The creation of this Air-Library-in-the-Ice is pretty straightforward. When snow settles on a glacier or ice sheet, its density is low because there is a lot of air separating the snowflakes, and the ice is about 65% pore space. As more snow accumulates and settles, the weight of the added snow compresses the layers below, so that by the time it is 10 to 30 m deep, the density increases by about 60% greater. This forms a granular ice called firn in which the air in the spaces between grains is still continuous with the atmosphere. But once 30 to 50 meters of ice press downward on the firn, it gradually transforms into solid ice, and the air within it is trapped as bubbles separated forever from their natal atmosphere and preserved for the life of the ice. The closed bubbles are a multi-year sample over the period when the firn was still porous. When the rate of snow accumulation is low (as in the Antarctic) the gas can be as much as 7,000 years younger than the ice in which it is enclosed. With higher accumulation rates (as in Greenland), it can be as little as 30 years younger.

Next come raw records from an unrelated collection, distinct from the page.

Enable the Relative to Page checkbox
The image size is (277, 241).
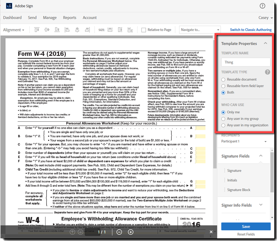(143, 30)
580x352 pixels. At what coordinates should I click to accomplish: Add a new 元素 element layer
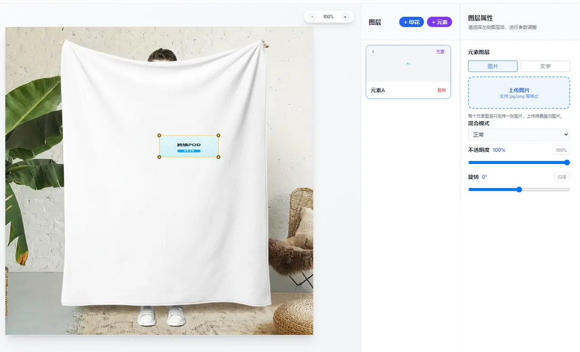[x=439, y=22]
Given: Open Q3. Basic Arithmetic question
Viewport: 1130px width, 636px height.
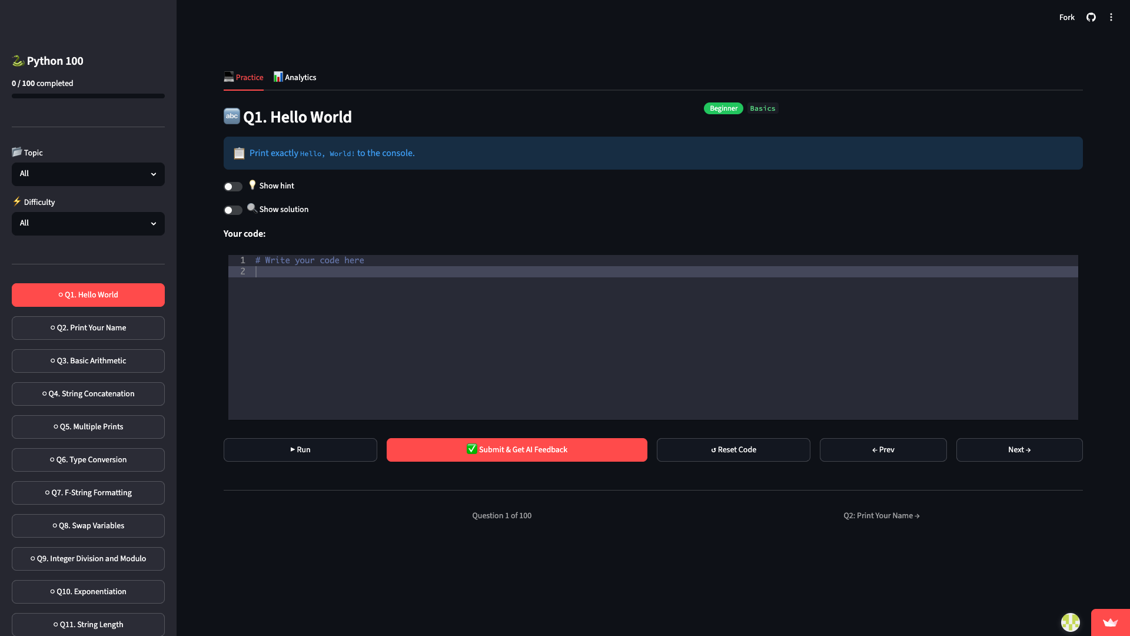Looking at the screenshot, I should pyautogui.click(x=88, y=361).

Below this bubble-closure zone, the weight of the accumulating overburden of ice continues to compress the bubbles until, under about a kilometer of ice, bubbles are no longer visible, for the air is now dissolved in the ice as air hydrates called clathrates. The deepest Antarctic ice cores are a 1.5-million-year record of past atmospheres that can help us understand past and present climates.
But I was really interested in knowing the age of the air popping in my whiskey, and Antarctic ice cores were of no help whatsoever. I found the answer in the published glacial history of Svalbard as revealed by several hundred dated samples of sediments, ice, plant material and animal material. The last glacial period ended about 12,000 years before present, a time referred to as the Holocene warming. At that time, all the islands of Svalbard as well as a good deal of the sea to the east was under ice, as in the image below. Warming continued irregularly with the result that between about 8,000 and 4,000 years ago, Svalbard was almost ice free. All that remained were three modest ice caps. Then, beginning about 4,000 years before present, all the glaciers grew again so that today about 60% of the land area of Svalbard is under ice, with three major ice caps from which ice rivers (glaciers) make their way to the sea.

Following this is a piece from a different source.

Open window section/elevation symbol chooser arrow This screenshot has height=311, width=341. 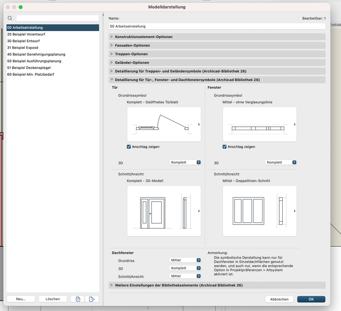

One of these glaciers was the mother of the ice chunk that cooled my Talisker. Sadly, this means that it could not have been older than 4,000 years, and the air popping in my glass was even younger, let’s say 3,000 years. Not a cool million years like ice from the bottom of the Antarctic Ice Sheet but pretty respectable anyway, and it smelled old to me, certainly older than the ten-year-old Talisker.
I tried my hand at making ice cores of sea ice, not to reveal ancient climates or to get ice for my whisky, for the ice was not more than two or three years old, but to determine if the sea ice in which our ship was parked was thick enough to walk on. At a thickness of 1.4 meters, my opinion as an expert in ant biology was that it was indeed safe to walk around on it. By licking this core, I also confirmed that despite it being sea ice, the ice was not salty. Of course, in high school, I had learned about how water freezes, so I can’t claim to have been surprised. Indeed, any apple farmer who has frozen fermented apple cider to make apple jack knows that only the water freezes, thereby raising the alcohol content of the jack. Some things, including sea ice and apple jack, are just simply universal truths.

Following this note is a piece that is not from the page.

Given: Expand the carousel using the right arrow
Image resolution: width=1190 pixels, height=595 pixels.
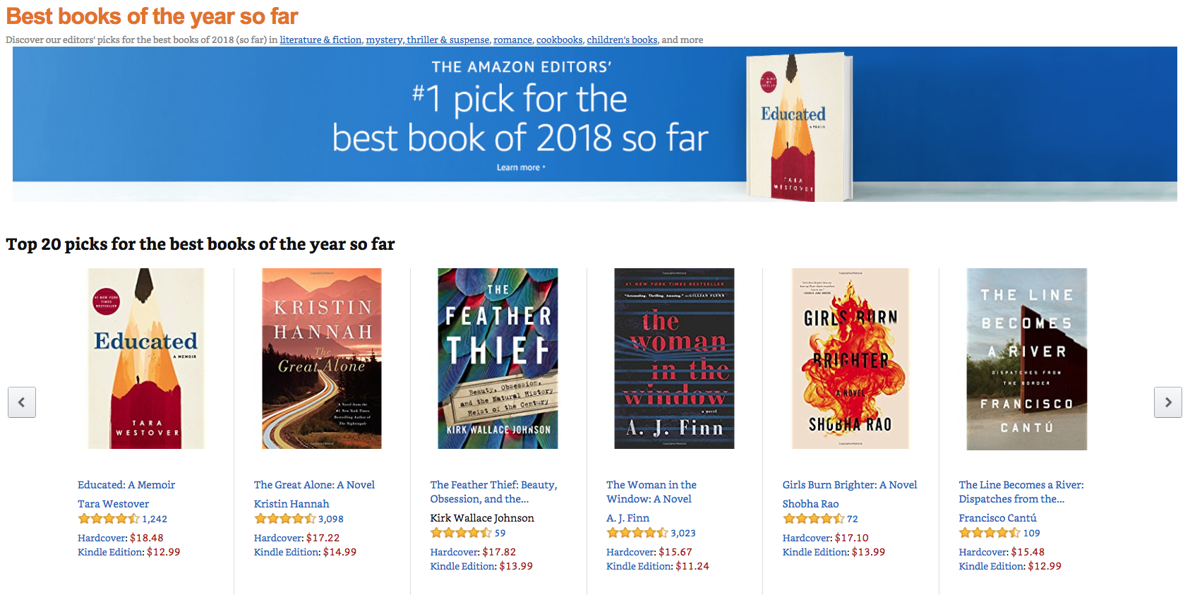Looking at the screenshot, I should pos(1168,402).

I hope all this ancient ice survives in a time of global warming. Whether it is your glacier ice with Scotch, the sounds of melting ancient ice bubbles or your core sample, these instances contribute to my knowledge and curiosity about what is buried in and under the ice.
marvelous essay!!!! true, the text under the samples reversed right and left, but these things can happen! self-editing is the most dangerous thing-- i know it too well!